In 1992, Wu and Manber [WM92] introduced bit-parallel searching. Navarro and Raffinot introduced in 2005 two new techniques for regular expression searching that produce faster results [NR05]. Their idea is based in bit-parallel matching [WM92,BYG92] and Gluskhov's NFA construction algorithm [Glu61]. This approach is implemented in the NRGrep tool [Nav01]. Navarro [Nav03] also introduced a way of searching text patterns on compressed data.
Regular expressions are mainly used in a variety of software projects as a standard way to perform pattern matching and text validation. Lex [Les75] introduced a method to write lexical analyzers based on regular expressions and automatically generate their code. Nowadays, lex is considered a classic lexical analysis tool [JL87,ASU85]. Clarke and Cormack [CC97] demonstrate a practical way to parse structured text using regular expressions. They also provide an extension rule to regular expressions and a prototype implementation for testing. Spinellis [Spi99] also used regular expressions in his assembly optimizer.
Research to expand regular expressions is also found in literature, usually trying to generate test data that obey specific patterns. Hamilton [Ham88] introduces an algorithm to expand generalized regular expressions, and Wentworth [Wen93] demonstrates a prototype implementation in Haskell.
Although many scientists have worked on improving the performance of regular expression engines, sometimes the bottlenecks lie elsewhere. Hume's Grep Wars [Hum88] is a classic example. In this publication, Hume describes a new I/O library (fio) that was used in the grep utility and improved its performance by a factor of 8.
FIRE/J adopts a standard technique for generating the automaton and introduces a just-in time (JIT) compiler into the regular expression engine that generates tailor made classes for each regular expression. The method we use is referred in the literature as Genesis [Ayc03]. Code generation (specialization) is a classic approach used to cope with certain problem categories [SLC03], such as compilers [Les75,CNL04] and performance enhancement tools [Fri04,Bot98,QEX04].

3  The Mechanics of Regular Expressions

A typical regular expression engine is defined by two main characteristics: (1) engine type and (2) syntax standard. According to their engine type, regular expression implementations can be divided into two main categories [ASU85,Fri02]:
NFA (Non-deterministic Finite Automaton)
The engine represents the regular expressions as a non-deterministic finite automaton. NFA-based libraries are generally slower, but allow syntactically richer regular expressions. NFA based engines are categorized into Traditional NFA and POSIX NFA engines. NFA engines have typically slower execution time than DFA [Fri02]. NFA-based engines are known as "regular expression-directed", indicating that the engine dictates the matching process.
DFA (Deterministic Finite Automaton)
DFA-based implementations construct a deterministic automaton to represent the regular expression. Deterministic automaton based engines are generally faster and predictable, returning always the longest leftmost match. They are more difficult to implement and lack certain features, such as backtracking. DFA based engines are known as "text-directed".

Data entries
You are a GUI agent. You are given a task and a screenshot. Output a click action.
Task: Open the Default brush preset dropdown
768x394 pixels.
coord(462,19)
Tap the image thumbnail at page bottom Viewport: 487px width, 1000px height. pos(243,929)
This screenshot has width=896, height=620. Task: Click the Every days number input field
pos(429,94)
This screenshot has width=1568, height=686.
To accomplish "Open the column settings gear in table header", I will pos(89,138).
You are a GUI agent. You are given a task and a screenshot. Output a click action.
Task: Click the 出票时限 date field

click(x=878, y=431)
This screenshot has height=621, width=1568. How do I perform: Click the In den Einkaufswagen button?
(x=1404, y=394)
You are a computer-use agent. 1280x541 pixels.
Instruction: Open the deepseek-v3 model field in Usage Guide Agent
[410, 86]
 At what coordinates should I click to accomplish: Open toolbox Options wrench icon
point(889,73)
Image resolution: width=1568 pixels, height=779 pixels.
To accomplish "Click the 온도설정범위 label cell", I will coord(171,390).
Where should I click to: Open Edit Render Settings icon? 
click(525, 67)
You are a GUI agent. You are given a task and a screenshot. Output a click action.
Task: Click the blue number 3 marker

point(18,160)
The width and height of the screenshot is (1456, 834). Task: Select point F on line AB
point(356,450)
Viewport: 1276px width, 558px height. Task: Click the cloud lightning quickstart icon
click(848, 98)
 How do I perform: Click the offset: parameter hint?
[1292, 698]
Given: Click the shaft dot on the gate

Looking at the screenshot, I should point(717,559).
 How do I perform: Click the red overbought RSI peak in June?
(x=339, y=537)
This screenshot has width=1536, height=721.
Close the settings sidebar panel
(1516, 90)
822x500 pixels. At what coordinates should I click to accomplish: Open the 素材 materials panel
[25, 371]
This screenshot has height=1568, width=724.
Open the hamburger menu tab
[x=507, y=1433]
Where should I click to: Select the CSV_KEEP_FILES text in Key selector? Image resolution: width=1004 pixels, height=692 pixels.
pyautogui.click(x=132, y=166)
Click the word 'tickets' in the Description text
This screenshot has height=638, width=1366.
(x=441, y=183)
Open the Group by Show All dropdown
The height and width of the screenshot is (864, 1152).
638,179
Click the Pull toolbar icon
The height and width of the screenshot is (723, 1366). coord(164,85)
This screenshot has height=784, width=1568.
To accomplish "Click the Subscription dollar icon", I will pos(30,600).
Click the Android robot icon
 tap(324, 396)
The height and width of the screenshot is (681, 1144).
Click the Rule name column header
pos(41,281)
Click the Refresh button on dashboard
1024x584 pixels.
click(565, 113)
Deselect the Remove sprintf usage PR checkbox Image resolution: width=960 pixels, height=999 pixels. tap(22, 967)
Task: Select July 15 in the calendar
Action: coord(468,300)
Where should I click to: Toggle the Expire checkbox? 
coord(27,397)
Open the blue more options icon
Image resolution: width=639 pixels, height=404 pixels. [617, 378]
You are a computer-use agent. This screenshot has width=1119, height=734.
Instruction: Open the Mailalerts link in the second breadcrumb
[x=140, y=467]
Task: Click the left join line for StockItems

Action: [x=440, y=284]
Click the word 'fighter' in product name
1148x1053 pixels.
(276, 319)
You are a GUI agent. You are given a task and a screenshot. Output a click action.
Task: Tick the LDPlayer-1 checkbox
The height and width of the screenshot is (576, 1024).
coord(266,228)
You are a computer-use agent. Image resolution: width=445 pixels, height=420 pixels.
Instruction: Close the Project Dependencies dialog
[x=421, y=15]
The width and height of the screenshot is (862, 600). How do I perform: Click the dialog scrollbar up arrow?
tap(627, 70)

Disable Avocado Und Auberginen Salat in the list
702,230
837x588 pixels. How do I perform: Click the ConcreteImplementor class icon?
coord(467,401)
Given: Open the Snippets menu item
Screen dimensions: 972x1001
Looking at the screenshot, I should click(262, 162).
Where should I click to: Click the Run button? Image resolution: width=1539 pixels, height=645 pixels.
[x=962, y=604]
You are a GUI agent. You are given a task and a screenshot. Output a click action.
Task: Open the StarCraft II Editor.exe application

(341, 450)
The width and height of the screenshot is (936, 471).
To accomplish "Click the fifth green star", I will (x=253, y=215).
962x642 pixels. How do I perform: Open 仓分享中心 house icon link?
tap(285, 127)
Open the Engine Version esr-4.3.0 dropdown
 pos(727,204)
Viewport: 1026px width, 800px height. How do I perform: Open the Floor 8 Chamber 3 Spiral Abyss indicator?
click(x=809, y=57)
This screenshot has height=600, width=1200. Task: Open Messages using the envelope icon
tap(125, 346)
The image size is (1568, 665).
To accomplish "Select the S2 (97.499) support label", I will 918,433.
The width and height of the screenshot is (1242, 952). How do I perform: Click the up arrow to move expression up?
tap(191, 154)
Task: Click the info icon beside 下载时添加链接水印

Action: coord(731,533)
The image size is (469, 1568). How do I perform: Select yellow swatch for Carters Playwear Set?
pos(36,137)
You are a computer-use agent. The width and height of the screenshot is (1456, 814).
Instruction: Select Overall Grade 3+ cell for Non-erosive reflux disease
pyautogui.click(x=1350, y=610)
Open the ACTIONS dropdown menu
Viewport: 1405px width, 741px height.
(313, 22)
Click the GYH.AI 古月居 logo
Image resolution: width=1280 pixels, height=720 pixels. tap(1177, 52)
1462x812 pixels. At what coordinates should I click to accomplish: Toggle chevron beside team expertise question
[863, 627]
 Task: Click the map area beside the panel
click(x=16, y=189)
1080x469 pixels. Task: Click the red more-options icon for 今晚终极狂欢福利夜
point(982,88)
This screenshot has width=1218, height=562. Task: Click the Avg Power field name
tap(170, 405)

Try it » Pick up the passage on regular expression engines after its last sentence and write the next part. These records stand apart from the passage on regular expressions and are not part of it.

Reply to the exercise »
A finite automaton is a type of graph where nodes represent states and edges represent transitions among them. Each transition has rules that act as prerequisites while traversing the automaton, depending on the input data. Each engine type has different requirements in space and time depending on the regular expression and the input sequence length. If we define as r the regular expression length and n the character input sequence size, the algorithmic complexities of NFA and DFA based engines are shown in Table I [ASU85]. There are also implementations that combine characteristics from these two categories. These are known as hybrid implementations [Fri02].
Table 1: Time & Space complexities for NFA, DFA automaton
Automaton Type Space Time Common Implementations
NFA O(r) O(r ×n) grep, awk, perl, j2sdk
DFA O(2r) O(n) tcl, automaton, FIRE/J
Regular expressions come in three dominant syntax standards. We emphasize here that the syntax does not imply a corresponding engine type. These are:
The traditional UNIX regular expression was the first syntax that was defined and implemented. It has now been replaced by the POSIX standard, although most UNIX applications and utilities, such as sed and grep, provide support for it. Notably, its syntax does not provide the union operator (" - ").
POSIX extended regular expressions [POS03] provide an extension to the aforementioned syntax. Three new operators are introduced: (1) union (" - "), (2) zero or one matching ("?") and (3) one or more matching ("+"). Table II illustrates the most common operators of traditional UNIX and POSIX standards.
POSIX also provides a protable way to define character classes. e.g. [::lower::] is [a-z]. These classes provided a quick and compact way to solve internationalization problems. For example, the Greek language features an alphabet different than the Latin, so in order to write a generic regular expression that matches non-capital alphanumeric characters, an abstract form of character representation is needed to transparently match text according to the system's locale. The Unicode technical committee also proposed a technical standard on Unicode support in regular expression engines [Com04].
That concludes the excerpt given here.